Trans-xiphoid Simultaneous Endocardial And Epicardial Atrial Fibrillation Ablation: Initial Hybrid Outcomes
Andy Kiser1, Thomas Caranasos2, J. Paul Mounsey2, Eugene Chung2, James Hummel2, Murrium Sadaf2, Amith Mandavilli2, Anil Gehi2.
1ECHI, Greenville, NC, USA, 2UNC, Chapel Hill, NC, USA.
OBJECTIVE: Hybrid endocardial and epicardial ablation integrates the strengths of surgical and catheter-based approaches to ablation. However, unilateral or bilateral chest incisions are often required. We describe our experience with a novel hybrid trans-xiphoid approach to atrial fibrillation (AF) ablation.
METHODS: Consecutive patients with long-standing persistent (LSP) AF, persistent AF with significant structural heart disease, and/or prior failed endocardial ablation underwent simultaneous catheter and surgical ablation of AF using a trans-xiphoid approach. A 7 cm midline incision allowed xiphoid removal, sternal elevation, and intrapericardial access to the heart. A surgical ablation device created an antral “box” lesion anterior to the pulmonary veins and across the posterior left atrial surface. When practicable, the left atrial appendage was excluded with a clip. Immediately following epicardial ablation, an endocardial catheter ablation confirmed pulmonary vein isolation, isolation of the posterior left atrium, and created the cavo-tricuspid isthmus ablation. Anticoagulation and antiarrhythmic therapy were continued for at least 6 weeks and 3 months post-procedure, respectively.
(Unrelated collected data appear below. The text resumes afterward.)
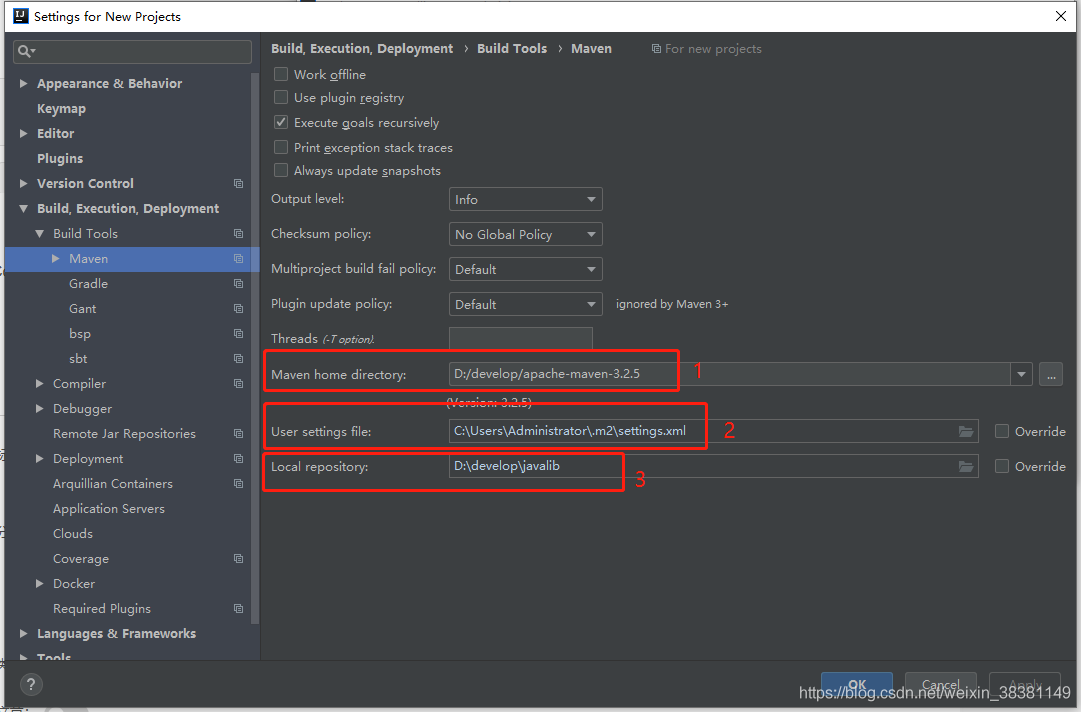Click the share icon next to Build Tools node

(237, 233)
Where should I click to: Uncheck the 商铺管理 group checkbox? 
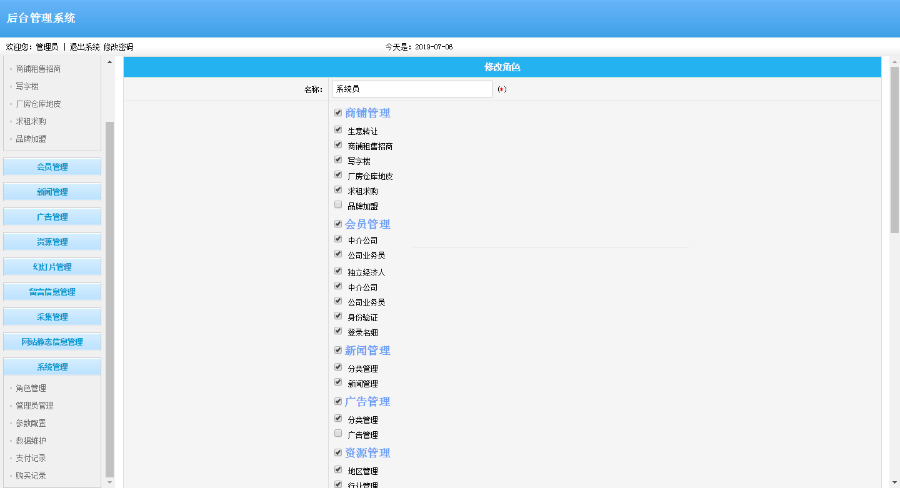[x=338, y=113]
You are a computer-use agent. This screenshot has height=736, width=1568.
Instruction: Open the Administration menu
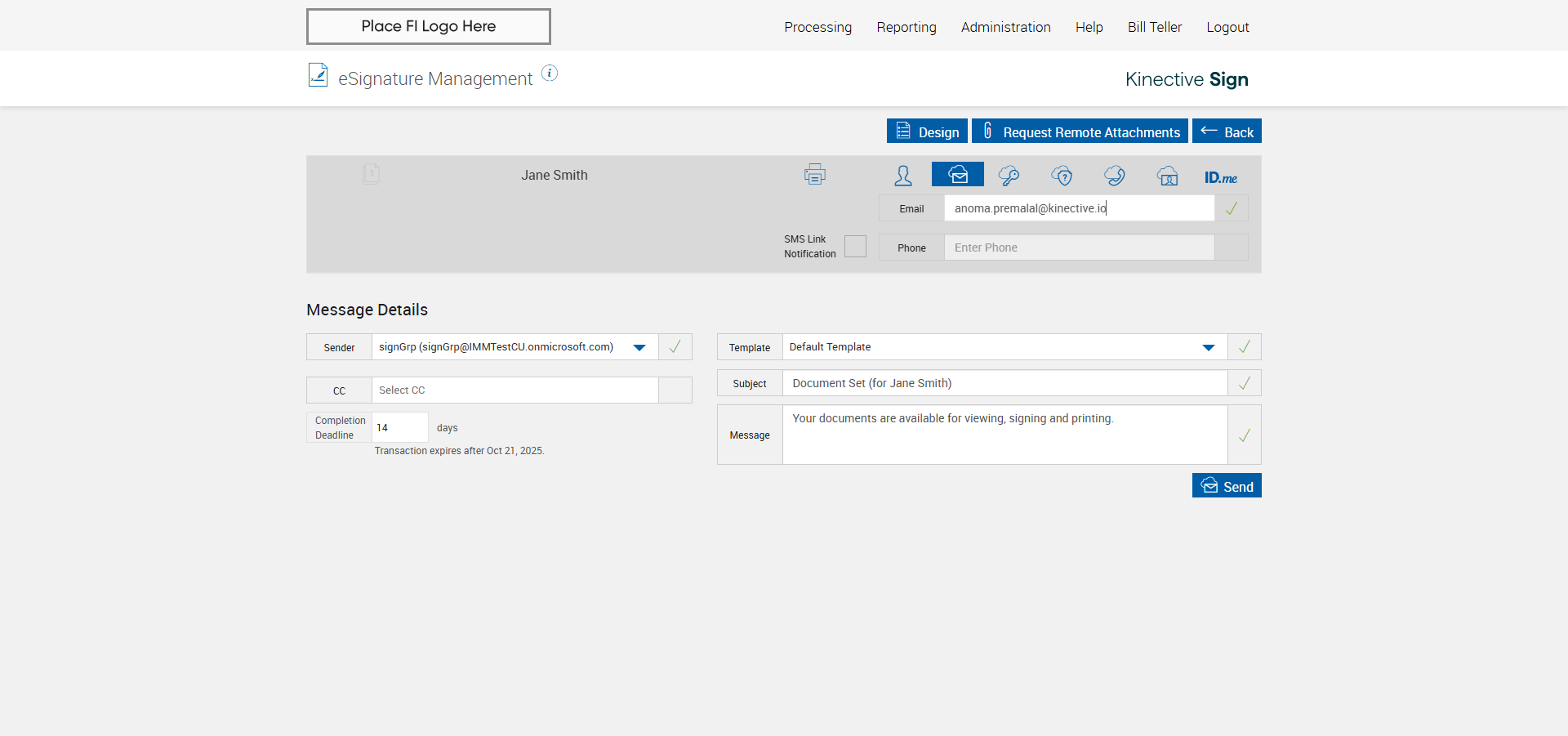tap(1005, 27)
RESULTS: Between June 2014 and November 2016, 29 patients (age 61.6 +/- 8.9, 79% male, 6 LSP, 21 persistent, 3 paroxysmal) underwent hybrid trans-xiphoid AF ablation. Comorbidities included hypertension (86%), diabetes (57%), prior stroke/TIA (14%), coronary artery disease (57%), congestive heart failure (24%). Mean (SD) CHA2DS2-VaSC was 2.3 (1.7), ejection fraction 55 (7) %, LA diameter 5.0 (1.0) cm, and 79% had failed 2.1 (0.7) prior endocardial ablations. Average total procedural time was just over 6 hours; Average total fluoroscopy time was 35 minutes. Complications included pericarditis (38%), transfusion (3%), acute renal insufficiency (12%), and one in-hospital mortality (3%) due to refractory vasoplegia. Median hospital length of stay was 6 days. Simultaneous LAA clipping was done in 70%. At a median follow-up of 189 days, 22 (76%) of patients remained free of AF with 24 (83%) remaining on previously ineffective antiarrhythmic drugs using continuous monitoring.
CONCLUSIONS: The hybrid trans-xiphoid AF ablation represents a novel beating-heart technique for maintaining sinus rhythm in challenging AF ablation patients.